ONCE upon a time, when it was "only the league", it was almost a badge of honour for All-Ireland contenders to avoid the knockout stages in spring. Best not to show your hand too early, and all that.
The more ambitious con artists might even get embroiled in a relegation dogfight, fuelling loose talk that "they're finished" ... only for, hey presto, a terrible beauty to be reborn come the Championship.
For much of this millennium, however, the correlation between spring progress and summer success has been firmly established. That's one of the reasons why Dublin's All-Ireland odds have narrowed to a scarcely believable evens in the wake of Sunday's latest Croke Park coronation.
Here's another – the faltering form graphs of their nearest rivals.
The most recent weekends of elite Allianz League action at HQ – the semi-finals and last Sunday's Division 1 and 2 finals – have told us plenty about Dublin's awesome weaponry, but equally as much about the weaknesses inherent in Cork, Mayo, Donegal and Derry.
Our own suspicion all along was that Derry won't be viable contenders for Sam Maguire and Sunday's 15-point capitulation underlined that belief.

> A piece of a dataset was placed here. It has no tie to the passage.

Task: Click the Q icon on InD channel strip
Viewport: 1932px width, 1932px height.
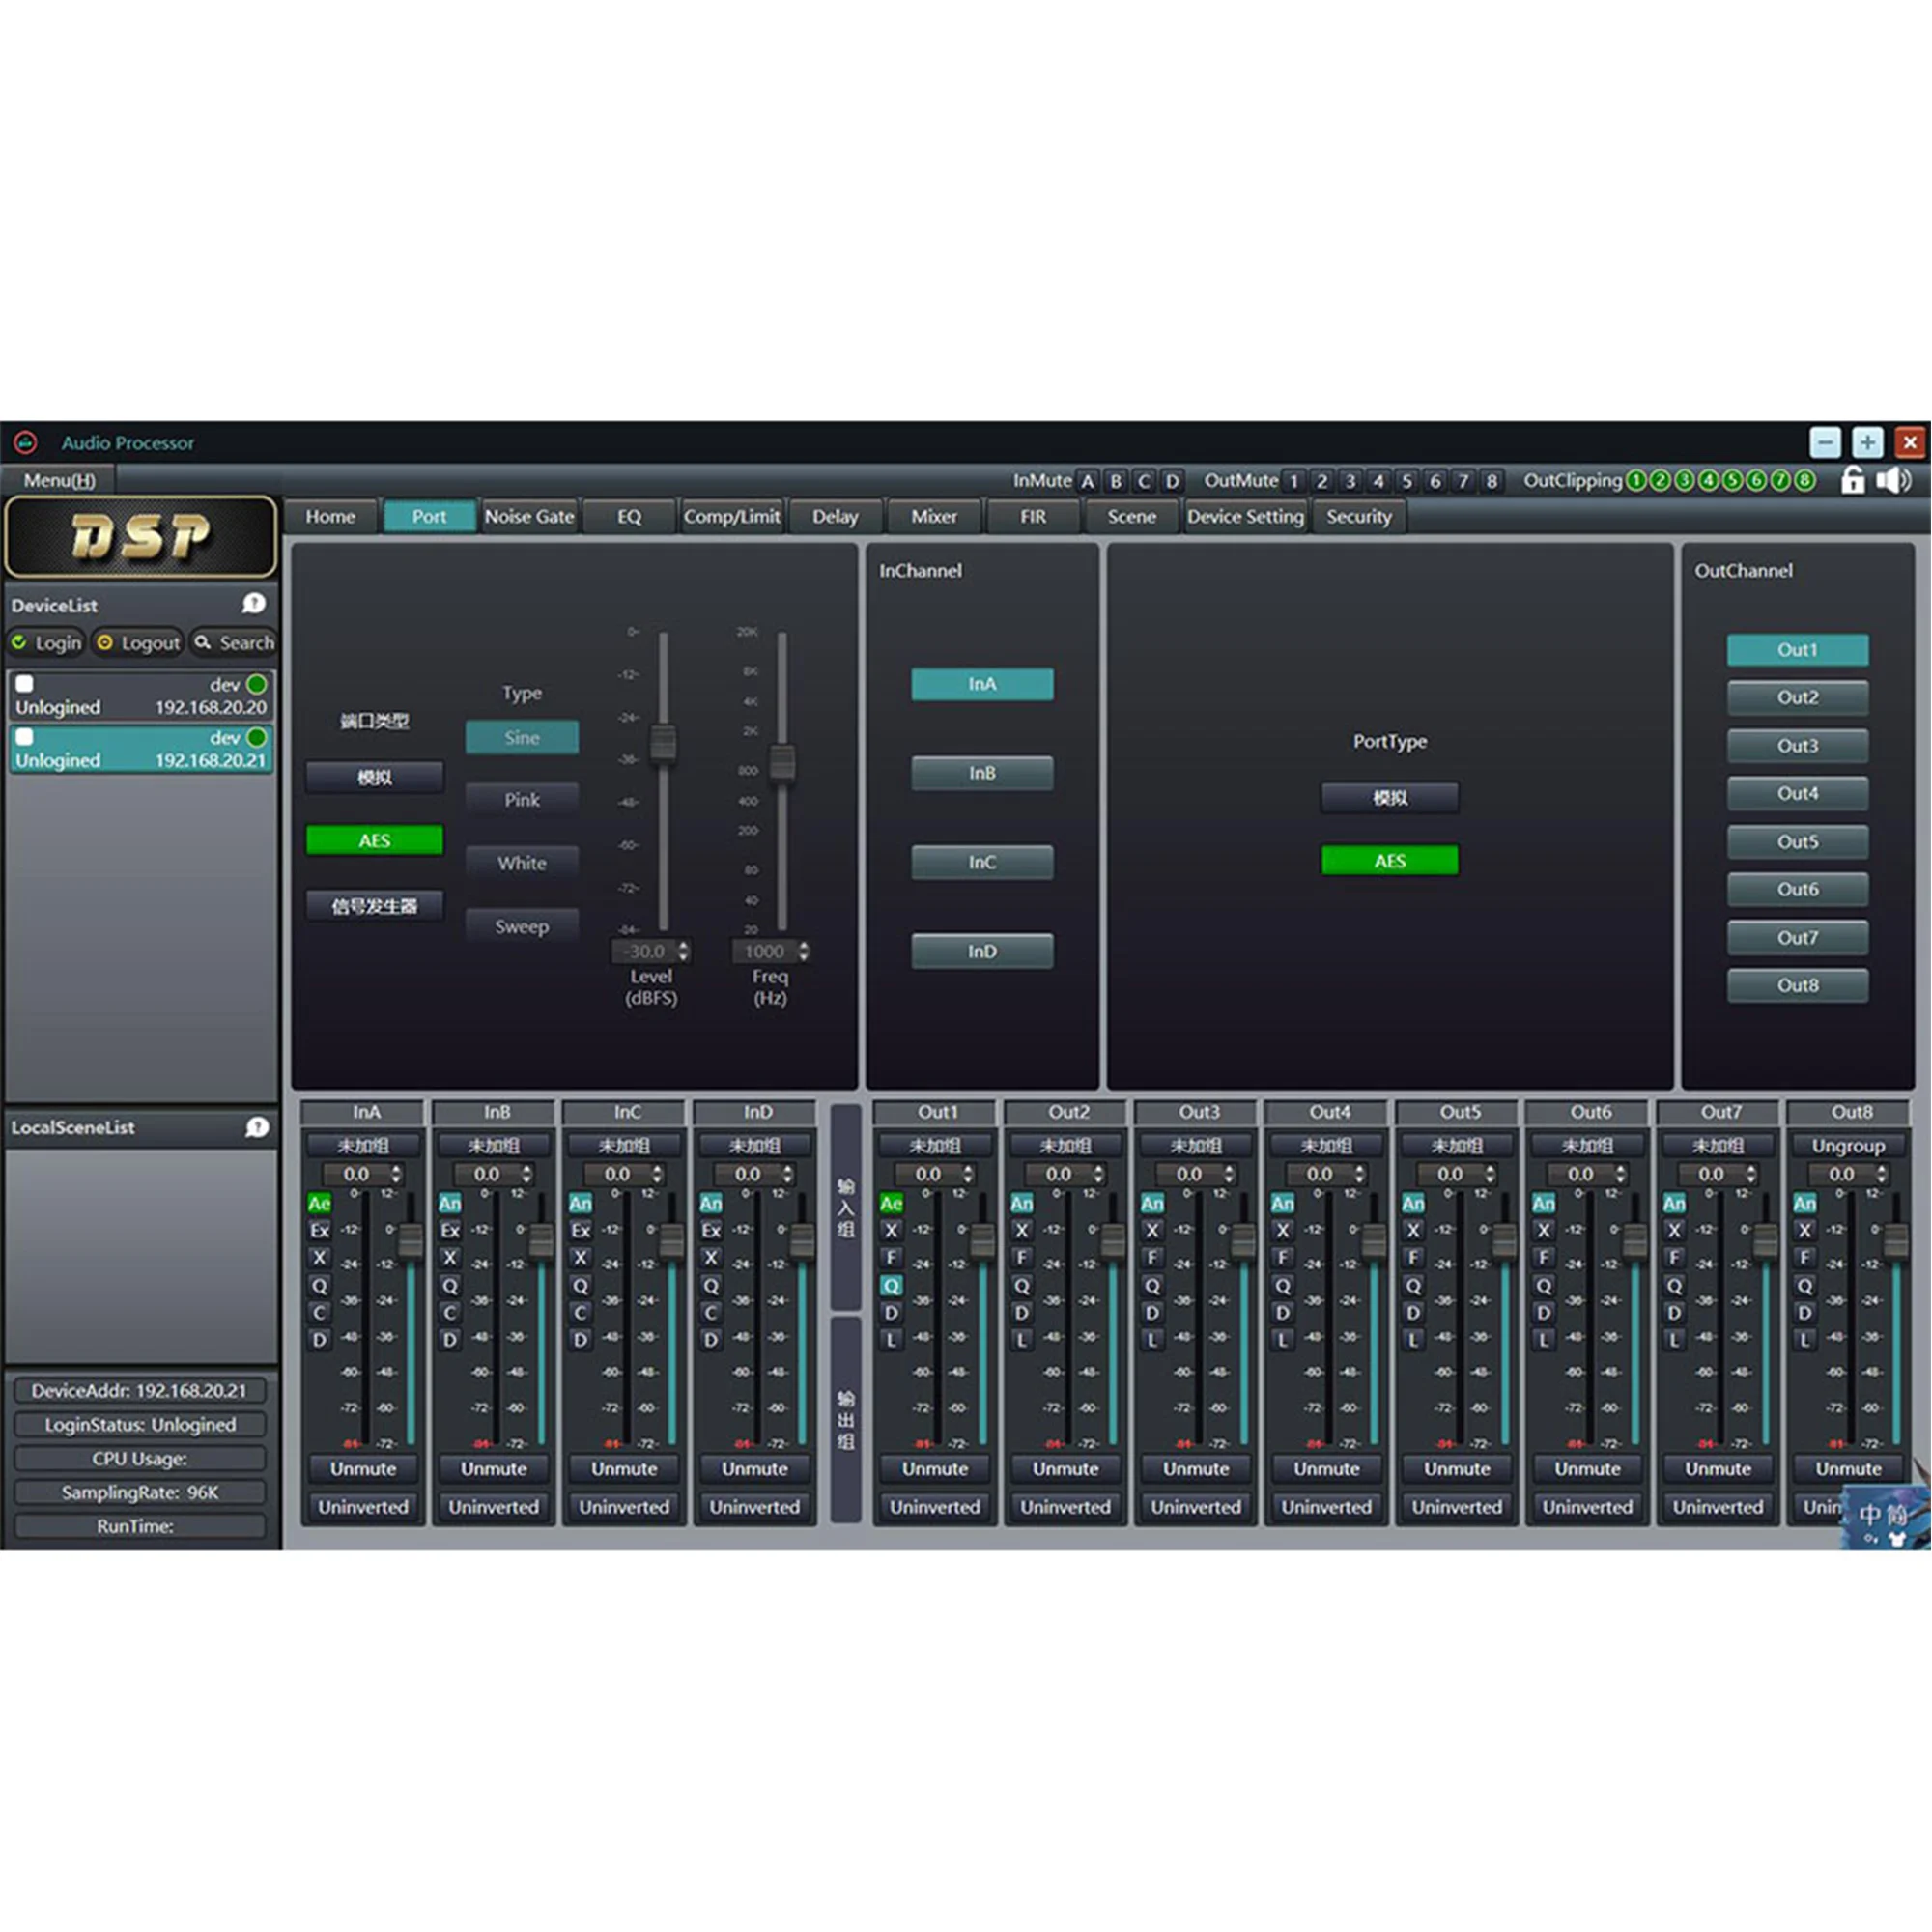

But what of the rest? The rudderless manner in which Cork wilted in the face of Dublin's second half blitzkrieg two weeks ago suggested that Brian Cuthbert's evolving team, for all its attacking prowess, isn't quite ready.
On the same day, Mayo's performance against 14-man Derry raised myriad awkward questions about the team's wherewithal to go back to the All-Ireland well. They looked mentally jaded. The old psychological bugbear of blowing big matches in Croke Park won't go away. Most worrying of all, the quality/depth of forward options remains miles off the stellar Sky Blue benchmark, and James Horan doesn't appear to have unearthed any major new talents who might correct that imbalance.
Mayo's one big hope? They've made a habit under Horan of ending leagues on a Croker low, only to transmogrify back into a serious Championship beast.
There has been a body of opinion throughout spring that Donegal could be the dark horse bet to reemerge as chief rivals to Dublin's crown. The unhappy memories of blowing up in defence of Sam had been rinsed from the system; surely this year they'd be refocused, fighting fit and coming armed with another audacious master plan, copyright Jim McGuinness?
If so, then aforementioned cunning plan obviously entailed Donegal looking as flat as a pancake for Sunday's Division 2 final against Monaghan.
Indeed, if you were to judge the league knockout stages in isolation, the only obvious conclusion is that Monaghan are the team currently best equipped to challenge the Dublin behemoth.
Enough to go all the way, though? It would represent a leap of faith to see Monaghan still bombing on in September. The bookies have them priced at 20/1 and they usually aren't that far off the money.
In summary, when you consider some of the proven winners (Ger Brennan) and gifted U21 young guns (Messrs McCaffrey, Mannion, Costello, Lowndes etc) who weren't available to Jim Gavin on Sunday, it's blindingly obvious that Dublin possess a luxury of options.
However, while these are glorious times to be a Dublin footballer or diehard fan, there are no Championship certainties (beyond, perhaps, another Leinster title cruise). Two in a row remains a dastardly difficult conundrum. One of the above-mentioned challengers – or maybe Tyrone, or Kerry – will get on a summer roll, momentum will build, confidence soar, and they won't meekly submit as Derry did.
Then we'll know if Dublin are different to all those recent champions who couldn't sustain the pace. We suspect they are.